• Фрагмент страницы
%%
От сессии до сессии. Холодилка

Людмила Петрова 3
«Вставай, студент, рассвет уж собирается
Из Невской серой вынырнуть воды,
И обреченно люди собираются
Сдавать экзамен, полные беды…»
Из студенческой песни.

Вот не везло мне с физикой, но как-то всегда обходилось. В школе за девятый класс сменилось 6 или 7 учителей, это были все больше аспиранты или даже студенты. Но вот, наконец, нормальный учитель, пожилой, седой. Увы, этот оказался с зависимостью. Каждый урок он то и дело наведывался в свою лаборантскую, а оттуда уже приходил повеселевший, но забывший, на чем он остановился, да и речь как-то замедлялась.

Сначала мы терпели. Но однажды, когда мы изучали индуктивность. Он поставил показывающий прибор «спиной» к классу. Ребята пытались ему об этом сказать, но он не слушал. Быстренько сбегал в лаборантскую, вернулся радостный, взял магнит и стал вводить его в катушку. Стрелка прибора должна была дернуться. Но мы ее не видим, она с другой стороны. Физик восторженно смотрит на класс:
- Фарадей! - кричит он, - видели? - произносить длинные фразы он уже не мог.
- Нет - отвечает класс, хихикая.
- Как так? - недоумевает и повторяет опыт.
- Фарадей! - вновь восклицает учитель, - а теперь видели?
- Прибор поверните к классу! - советуют ему мальчики.
Но он снова не слышит и все повторяет опыт и удивляется, что мы не восхищаемся вместе с ним гениальным открытием Майкла Фарадея. Задолбал уже эту катушку.
Смешно и весело, но экзамен сдавать нам, да ещё и в вузы. Пришлось таки пожаловаться нашей классной. Она удивилась, сначала даже не поверила. Но посетив урок, убедилась сама. В результате нам вернули ушедшую на пенсию учительницу. Упросили ее поработать ещё годик. Никому уже не доверяя, мы сами учили физику по учебнику Ландсберга, пренебрегая Перышкиным, высокомерно считая его примитивным. А напрасно.

В институте лекции по физике нам читала преподавательница по фамилии Воробьева. (Имя и отчество я, увы, забыла). Внешне она очень походила на эту милую птичку, маленькая, худенькая с тоненьким голоском. Слушать ее лекции было очень затруднительно, она что-то быстро щебетала себе под нос, повернувшись к аудитории спиной, а лицом к доске, на которой одновременно выводила формулы. В большой аудитории (438, если кто помнит), где находился весь курс, т.е. 125 человек, ее было не видно и не слышно, если учесть, что из этих 125 человек юношей было от силы 10. А девушкам надо было постоянно о чем-то шептаться друг с дружкой.

Как-то преподавательница вошла в аудиторию, мы встали, ее приветствуя. А в это время из-за стенки донеслось: «Здравия желаю товарищ ….» . Там была военная кафедра. Преподавательница, улыбаясь, обратилась к нашей аудитории:
- Вот это приветствие, я понимаю.
%%
• Поставленная задача A
Перечислите все фамилии, которые встречаются в рассказе об уроках физики после эпиграфа.
• Поставленная задача B
Напишите, пожалуйста, продолжение рассказа об уроках физики, начиная сразу после последней реплики преподавательницы.

• Исходные данные
%%
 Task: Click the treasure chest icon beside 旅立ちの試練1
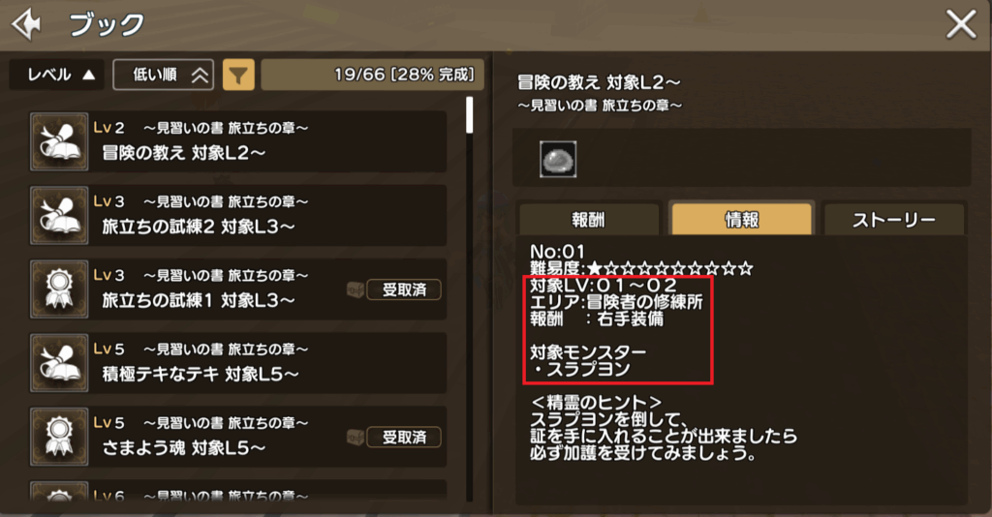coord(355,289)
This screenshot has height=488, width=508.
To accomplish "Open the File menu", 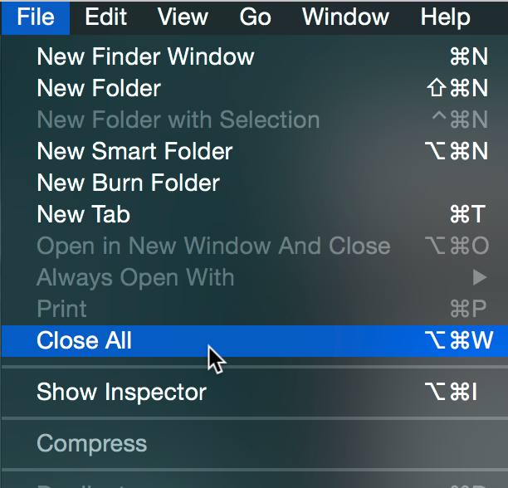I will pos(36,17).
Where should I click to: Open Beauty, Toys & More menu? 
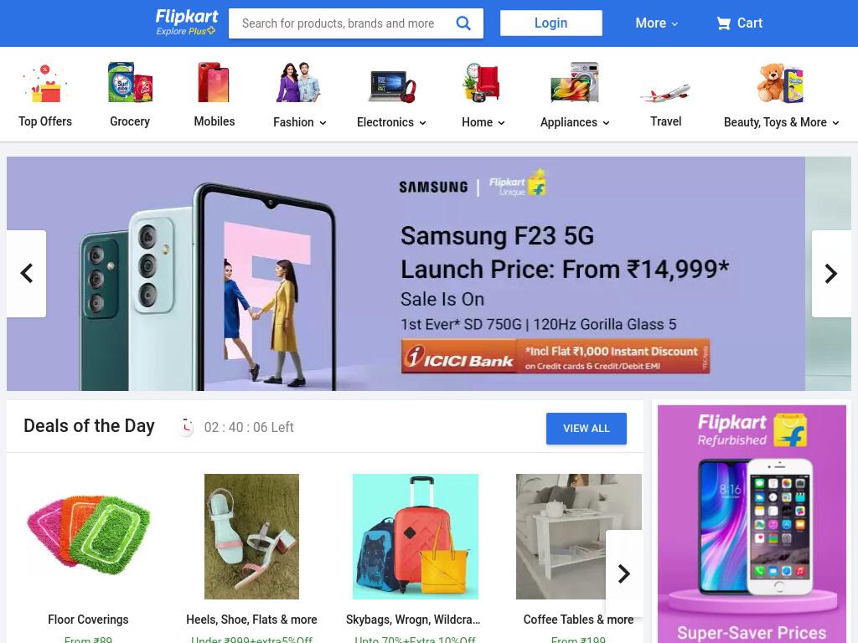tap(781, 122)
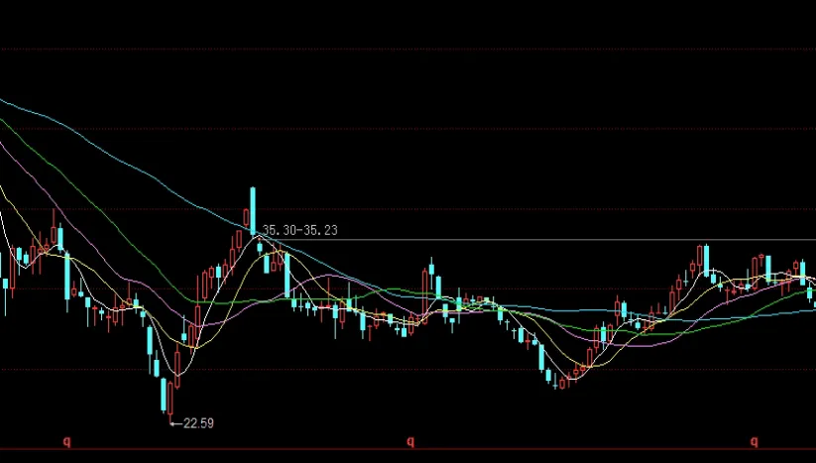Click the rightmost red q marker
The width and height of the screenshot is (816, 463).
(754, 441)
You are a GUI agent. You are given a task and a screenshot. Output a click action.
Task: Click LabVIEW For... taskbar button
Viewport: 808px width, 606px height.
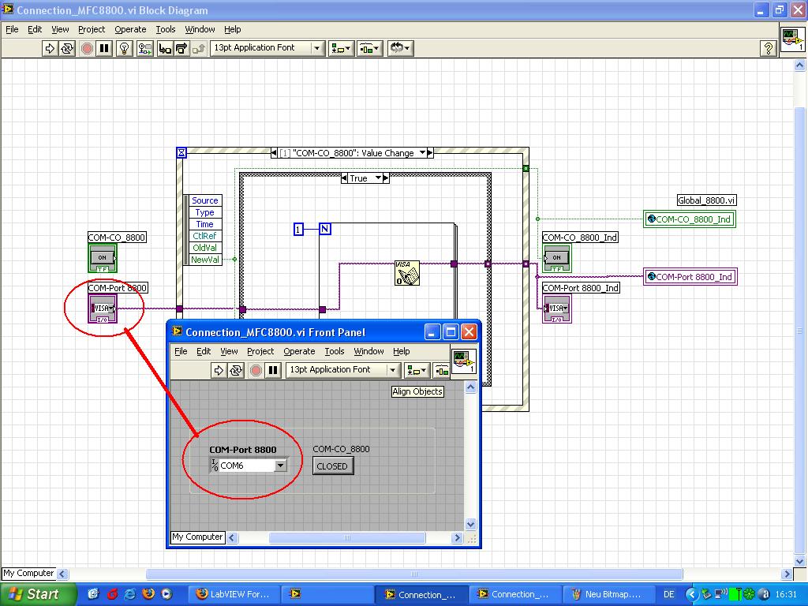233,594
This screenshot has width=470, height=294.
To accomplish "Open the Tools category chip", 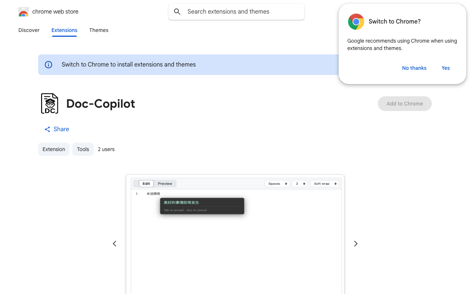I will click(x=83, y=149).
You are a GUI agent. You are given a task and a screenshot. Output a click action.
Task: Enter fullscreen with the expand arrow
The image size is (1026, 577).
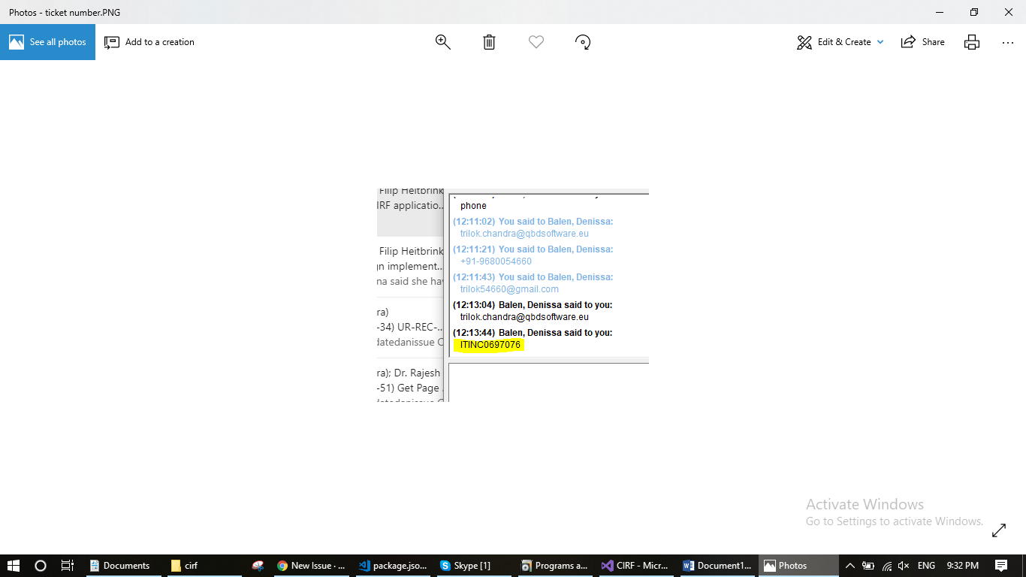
%%
• Результат выполнения A
Фарадей, Ландсберг, Перышкин, Воробьева

• Результат выполнения B
Это она сказала зря. Ну как тут смолчать? И откуда-то из глубин послышалось «Здрасьте!»,
потом ещё, и ещё из разных углов. Преподавательница уже начала читать лекцию, а вредные девчонки все не унимались. Наконец, она не выдержала:
- Все. Беру свои слова назад. Спасибо за пожелания здоровья, уже достаточно.
И принялась опять щебетать и быстро писать на доске. Ну что ж, спасибо авторам учебника и тем прилежным студентам, кто все-таки ухитрялся записывать ее лекции.
Когда случалось их прогуливать, по разным причинам и предметам, верные друзья записывали лекции под копирку. Иногда отсутствующих друзей набиралось 2-3, тогда записывающему приходилось затрачивать немалые усилия. Некоторые преподаватели сочувственно относились к этому процессу и даже советовали применять отбойные молотки.

К счастью, экзамен по физике принимал зав. кафедрой, оказавшийся веселым, добрым и снисходительным мужчиной.

Наш ВУЗ студенты называли физкультурный институт иностранных языков с легко-холодильным уклоном. Физкультуре уделялось огромное внимание. Специализация: ручной мяч. Как же я любила баскетбол в школе и как терпеть не могла этот ручной мяч в институте! И ещё эта дурацкая форма: голубая футболка и чёрные трусы. Все это надо было ещё найти, чтобы купить.
И кто сказал, что мяч ручной?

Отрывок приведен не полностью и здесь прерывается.